Suffolk County District Attorney Thomas Spota, outside the Suffolk County Legislature Building in Hauppauge. Credit: James Carbone

Suffolk County District Attorney Thomas Spota has empaneled a grand jury in Hauppauge as part of a criminal investigation into record-keeping and related matters by the Town of Southampton Police Department, according to a subpoena released by Southampton Town.

Last week, investigators from the district attorney's office seized several boxes of documents from Southampton Town Hall related to the police probe.

The records consist of seven boxes containing "every confidential personnel police investigation from the police department from the years 1990-2009," according to paperwork filed with the subpoena.

The Suffolk DA's subpoena, issued to the town's custodian of records on May 7, requests copies of all records transported from the police department to Southampton Town Hall on May 13, 2011, along with logs of who had access to the records. A spokesman for Spota declined to comment.

Several days before the D.A.'s office took police records, the town board called an unscheduled meeting and suspended town police Lt. James Kiernan for 38 days in connection with an unspecified personnel matter.

It is not clear whether Kiernan's suspension is connected to the district attorney's investigation. Records show he made $156,461 last year.

In another matter, federal court records show the town last June settled a case in which police officials were charged with a "cover-up" after the arrest of an East Quogue man.

The man, David Kruk, was paid $10,000 by the town and Suffolk County to settle charges that former town police officials attempted to intimidate him from filing a lawsuit after he was detained by police in 2009, according to the records.

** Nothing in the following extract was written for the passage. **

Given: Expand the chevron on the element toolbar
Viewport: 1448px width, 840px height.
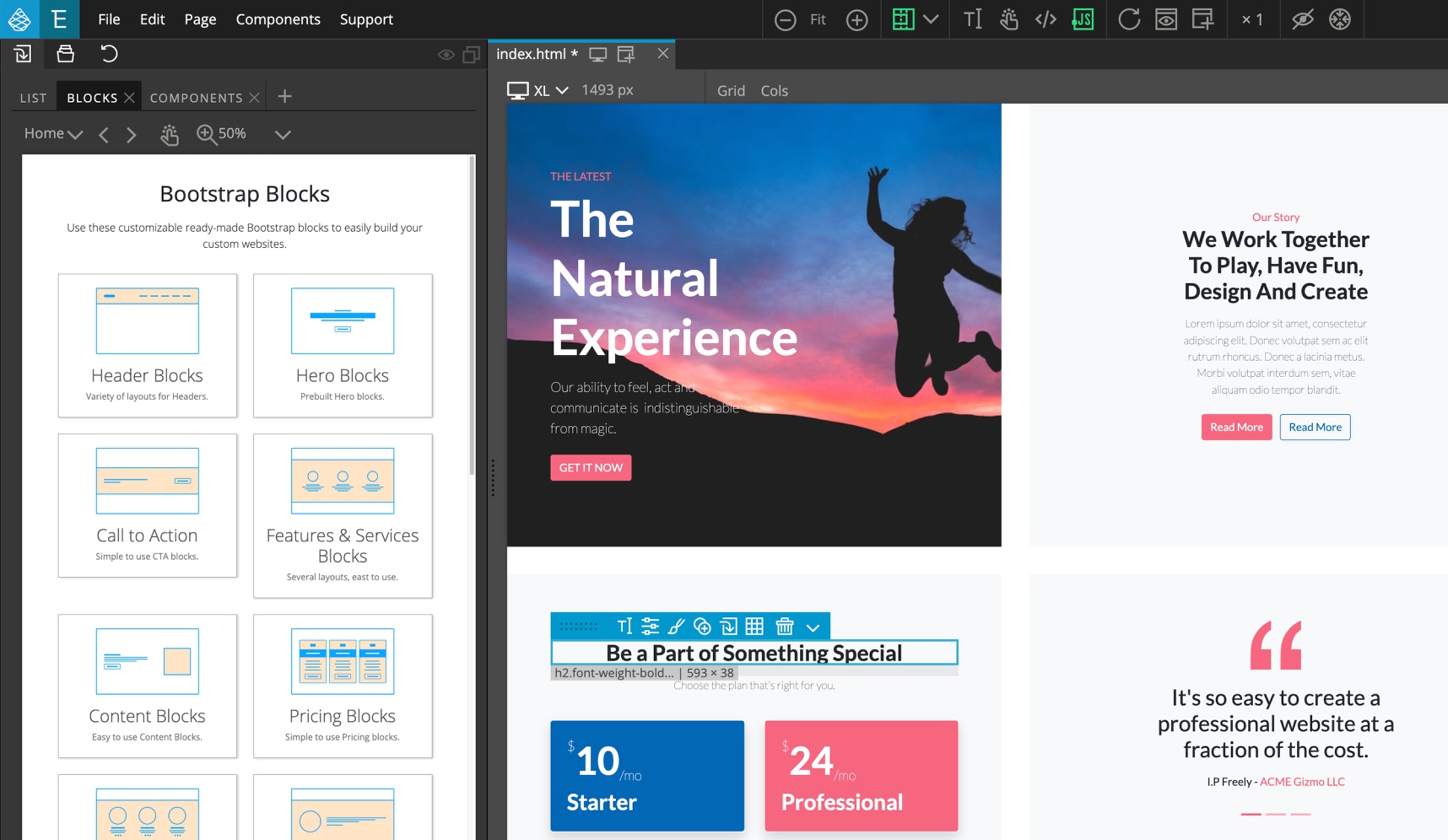Looking at the screenshot, I should (813, 627).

Kruk claims town police officials attempted to "intimidate" him from filing suit in which he charged he was wrongly held by police after an improper stop by gun-wielding officers in plain clothes. The town paid $5,000 of a total $10,000 to settle the case.

In his suit, Kruk said he was driving in Southampton when he was stopped by three women with police badges and guns. When they refused to identify themselves, Kruk drove off and called Southampton police.

A town officer arrived, arrested Kruk and put him in a police car for 30 minutes, his suit charged. Kruk was later released uncharged.

When he attempted to find out who the women were, police officials withheld the information and "intentionally misstated the incident to cover up the three female defendants' wrongdoing," his complaint said.

Kruk also charged that former Southampton Town Police Chief James Overton and another official contacted him "seeking to suppress and cover up the incident and intimidate" him from hiring a lawyer and suing in civil court. Overton declined to comment on the Kruk case but said, "There was no cover-up or intimidation."